Schiesser plant 2012 Börsengang:Sexy in Feinripp

Große Pläne nach der Pleite: Der Wäschehersteller Schiesser macht sich chic für die Börse. Die Hemdchen und Höschen des Traditionsunternehmens sollen künftig ganz anders aussehen.

Dagmar Deckstein

In der Herrenabteilung liegen noch die alten Schachteln auf dem Grabbeltisch - drei Unterhosen für 22 Euro. Aber gleich nebenan, in der Damenabteilung, da liegen im Regal die neuen Verkaufskartons: Die Hemdchen und Höschen des deutschen Traditionswäscheherstellers wirken hier schon ganz anders. Schlaf- und Hausanzüge nebst Nachthemden in allerlei sanften Lilatönen hängen auf dem Ständer daneben.
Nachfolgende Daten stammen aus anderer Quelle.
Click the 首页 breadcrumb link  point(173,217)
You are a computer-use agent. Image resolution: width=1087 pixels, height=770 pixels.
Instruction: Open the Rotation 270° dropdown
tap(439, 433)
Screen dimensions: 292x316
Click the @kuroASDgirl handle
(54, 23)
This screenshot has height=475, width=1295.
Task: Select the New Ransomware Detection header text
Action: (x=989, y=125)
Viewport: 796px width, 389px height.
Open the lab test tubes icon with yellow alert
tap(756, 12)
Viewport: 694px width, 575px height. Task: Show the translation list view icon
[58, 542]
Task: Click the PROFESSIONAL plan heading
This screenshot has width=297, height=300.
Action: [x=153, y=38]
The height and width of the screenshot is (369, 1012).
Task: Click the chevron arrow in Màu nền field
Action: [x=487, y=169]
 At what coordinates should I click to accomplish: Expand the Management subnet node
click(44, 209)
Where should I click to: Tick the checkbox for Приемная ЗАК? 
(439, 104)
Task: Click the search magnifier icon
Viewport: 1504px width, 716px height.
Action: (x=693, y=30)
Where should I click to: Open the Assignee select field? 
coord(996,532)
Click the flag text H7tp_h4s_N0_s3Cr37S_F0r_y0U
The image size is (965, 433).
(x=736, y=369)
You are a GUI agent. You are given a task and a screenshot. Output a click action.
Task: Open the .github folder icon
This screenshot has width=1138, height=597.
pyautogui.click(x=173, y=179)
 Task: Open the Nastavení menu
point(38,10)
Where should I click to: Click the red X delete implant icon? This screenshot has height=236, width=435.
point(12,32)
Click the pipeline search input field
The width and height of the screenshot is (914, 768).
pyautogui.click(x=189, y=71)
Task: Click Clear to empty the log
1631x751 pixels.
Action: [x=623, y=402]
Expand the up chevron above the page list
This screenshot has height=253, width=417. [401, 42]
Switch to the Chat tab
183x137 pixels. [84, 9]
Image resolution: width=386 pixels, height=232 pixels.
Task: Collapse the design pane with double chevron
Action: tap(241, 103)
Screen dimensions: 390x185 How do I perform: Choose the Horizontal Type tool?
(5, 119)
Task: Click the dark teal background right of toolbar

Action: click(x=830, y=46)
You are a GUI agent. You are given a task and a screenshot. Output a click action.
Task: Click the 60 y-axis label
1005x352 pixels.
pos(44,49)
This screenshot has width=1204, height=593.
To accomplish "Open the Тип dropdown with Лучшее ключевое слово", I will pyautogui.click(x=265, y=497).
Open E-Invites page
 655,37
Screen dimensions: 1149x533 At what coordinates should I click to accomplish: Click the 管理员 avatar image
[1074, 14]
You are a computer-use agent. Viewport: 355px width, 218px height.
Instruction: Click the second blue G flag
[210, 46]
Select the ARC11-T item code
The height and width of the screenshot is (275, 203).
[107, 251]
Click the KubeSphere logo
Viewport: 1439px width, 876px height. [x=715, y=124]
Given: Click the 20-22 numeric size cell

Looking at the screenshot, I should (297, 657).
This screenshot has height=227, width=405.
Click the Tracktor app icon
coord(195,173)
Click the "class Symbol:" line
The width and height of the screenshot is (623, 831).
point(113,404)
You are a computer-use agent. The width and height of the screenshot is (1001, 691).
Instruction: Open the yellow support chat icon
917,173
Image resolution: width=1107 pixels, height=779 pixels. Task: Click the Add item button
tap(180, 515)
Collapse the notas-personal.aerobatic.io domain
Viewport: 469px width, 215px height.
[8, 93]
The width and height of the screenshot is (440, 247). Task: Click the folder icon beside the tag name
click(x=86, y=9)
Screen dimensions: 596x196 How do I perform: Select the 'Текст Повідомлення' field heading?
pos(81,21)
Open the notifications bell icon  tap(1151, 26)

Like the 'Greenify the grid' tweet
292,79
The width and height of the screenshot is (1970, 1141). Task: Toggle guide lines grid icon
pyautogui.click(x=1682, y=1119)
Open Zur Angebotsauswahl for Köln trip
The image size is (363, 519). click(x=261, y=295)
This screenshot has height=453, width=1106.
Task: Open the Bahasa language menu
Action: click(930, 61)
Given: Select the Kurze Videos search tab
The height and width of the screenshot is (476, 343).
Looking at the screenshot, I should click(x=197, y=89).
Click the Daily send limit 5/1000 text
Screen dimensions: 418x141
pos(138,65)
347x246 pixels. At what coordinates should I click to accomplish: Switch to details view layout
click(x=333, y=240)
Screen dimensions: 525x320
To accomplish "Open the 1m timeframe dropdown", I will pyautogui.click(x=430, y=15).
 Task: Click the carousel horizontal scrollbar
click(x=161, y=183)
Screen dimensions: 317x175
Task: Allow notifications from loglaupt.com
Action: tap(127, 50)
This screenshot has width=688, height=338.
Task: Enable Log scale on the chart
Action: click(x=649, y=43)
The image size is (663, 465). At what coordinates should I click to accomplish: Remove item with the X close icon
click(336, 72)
Mann in Schiesser Unterwaesche demonstriert vor dem Bundestag

2009 demonstrierte ein junger Mann vor dem Bundestag gegen das drohende Ende der Traditionsfirma Schiesser.

(Foto: ddp)

Das sei nicht mehr "tote Hose", lobt die Unterwäsche-Verkäuferin des Stuttgarter Kaufhauses Breuninger. Sie bevorzuge zwar bei Feinripp die irgendwie stärker angesagten Trikotagen von Calvin Klein, aber die neuen Teile von Schiesser würden jetzt auch gut nachgefragt. Nur über dem Verkaufsständer ist noch das alte Logo zu sehen: "Schiesser" ganz in Weiß auf blauem Grund mit weißer Doppelpunktreihe darunter. Auch im benachbarten Kaufhof kein anderes Bild: Schiesser alt und Schiesser neu liegen eng beieinander. Es hat also offenbar Umstellungsprobleme im Handel gegeben - bei einem solch radikalen Wandel wie in dem Unternehmen aus Radolfzell am Bodensee knirscht es eben schon mal.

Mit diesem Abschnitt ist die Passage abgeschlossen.